◆ Exercise goal:
Nothing but the lines from the one containing "Instruction: Click card number badge 1964" through the end of the data below should appear in the answer, each exact and free of pictures.

◆ Dataset excerpts:
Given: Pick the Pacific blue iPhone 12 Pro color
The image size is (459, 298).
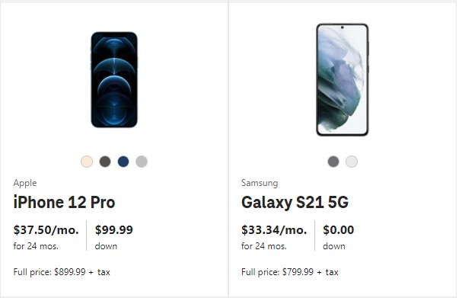Looking at the screenshot, I should 123,162.
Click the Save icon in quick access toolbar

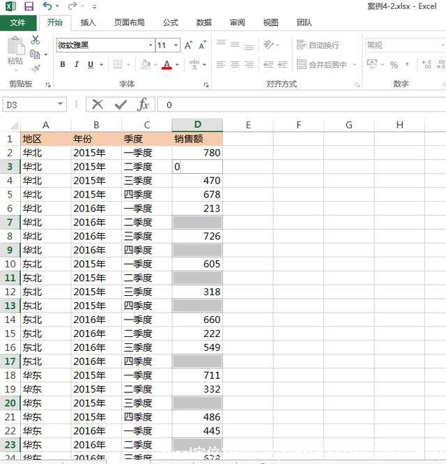pos(29,6)
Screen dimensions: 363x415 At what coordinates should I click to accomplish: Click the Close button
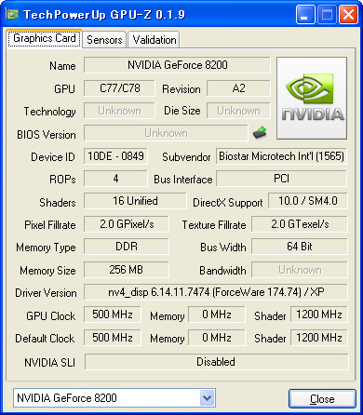click(322, 398)
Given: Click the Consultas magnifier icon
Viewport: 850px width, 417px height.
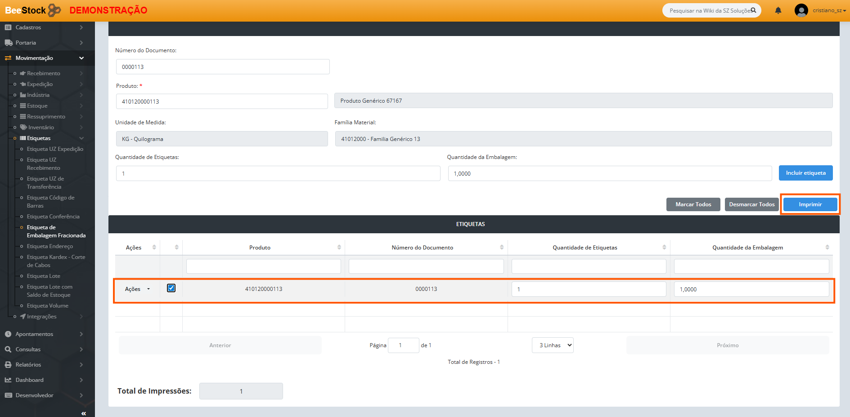Looking at the screenshot, I should coord(8,349).
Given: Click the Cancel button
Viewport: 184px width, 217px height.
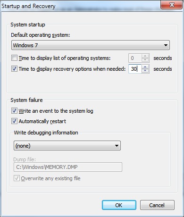Looking at the screenshot, I should [x=157, y=205].
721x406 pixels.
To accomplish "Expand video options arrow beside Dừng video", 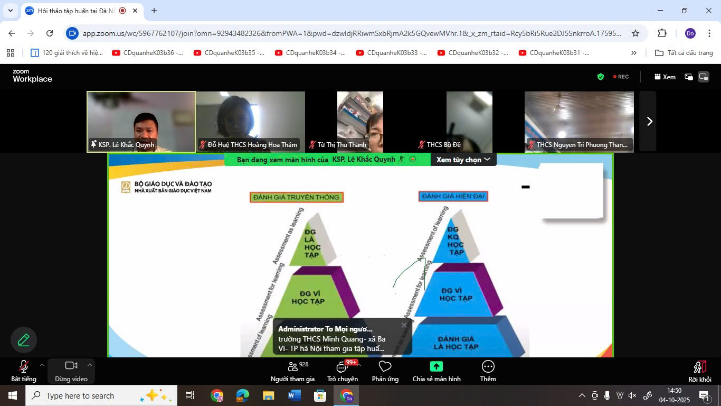I will [x=90, y=365].
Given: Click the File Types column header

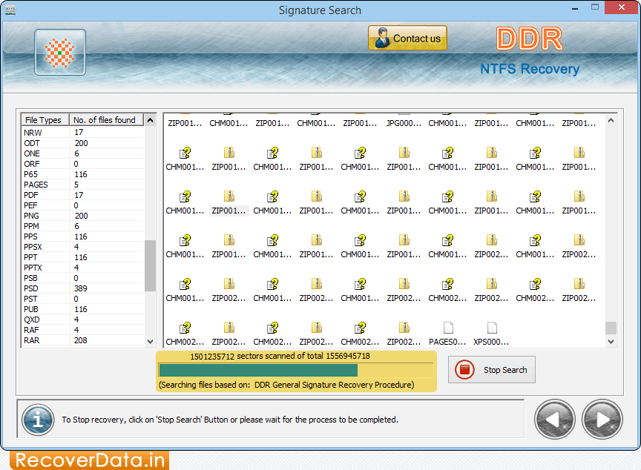Looking at the screenshot, I should [44, 120].

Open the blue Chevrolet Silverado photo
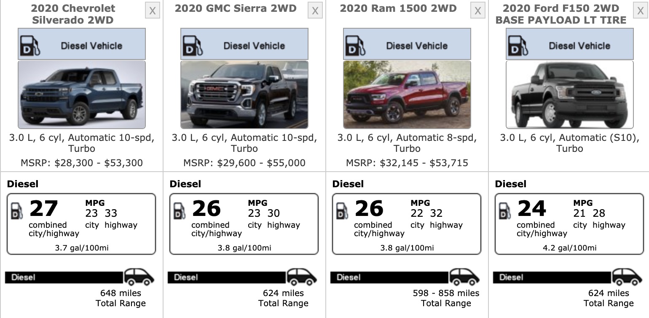(82, 94)

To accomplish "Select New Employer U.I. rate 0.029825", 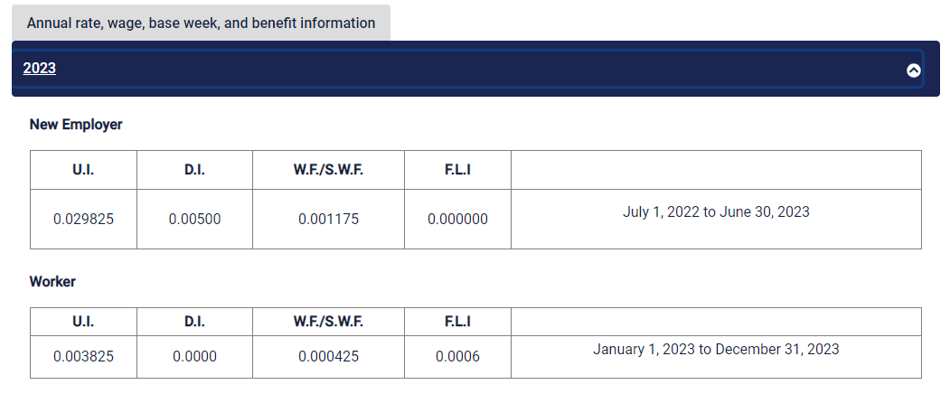I will coord(83,219).
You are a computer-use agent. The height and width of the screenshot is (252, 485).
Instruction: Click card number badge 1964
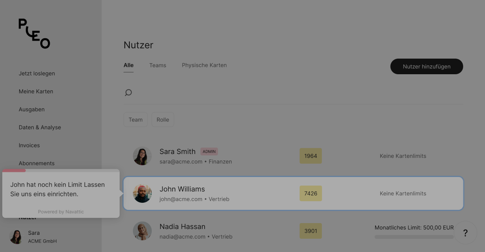coord(311,156)
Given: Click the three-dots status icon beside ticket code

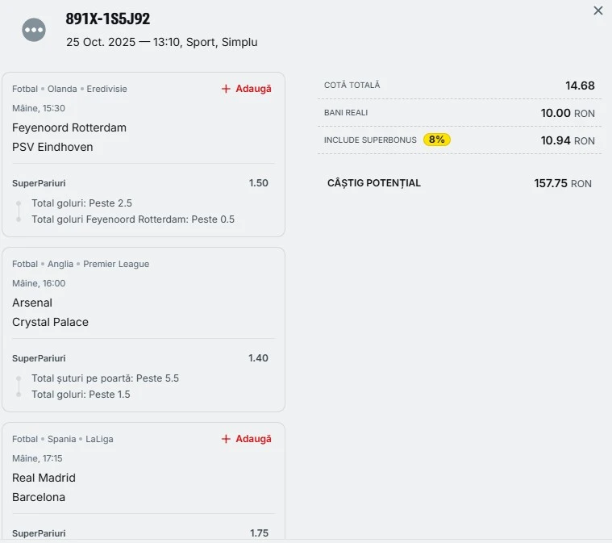Looking at the screenshot, I should 33,30.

◆ Answer to the exercise:
Instruction: Click card number badge 1964
coord(311,156)
Given: Click the three-dots status icon beside ticket code

Looking at the screenshot, I should 33,30.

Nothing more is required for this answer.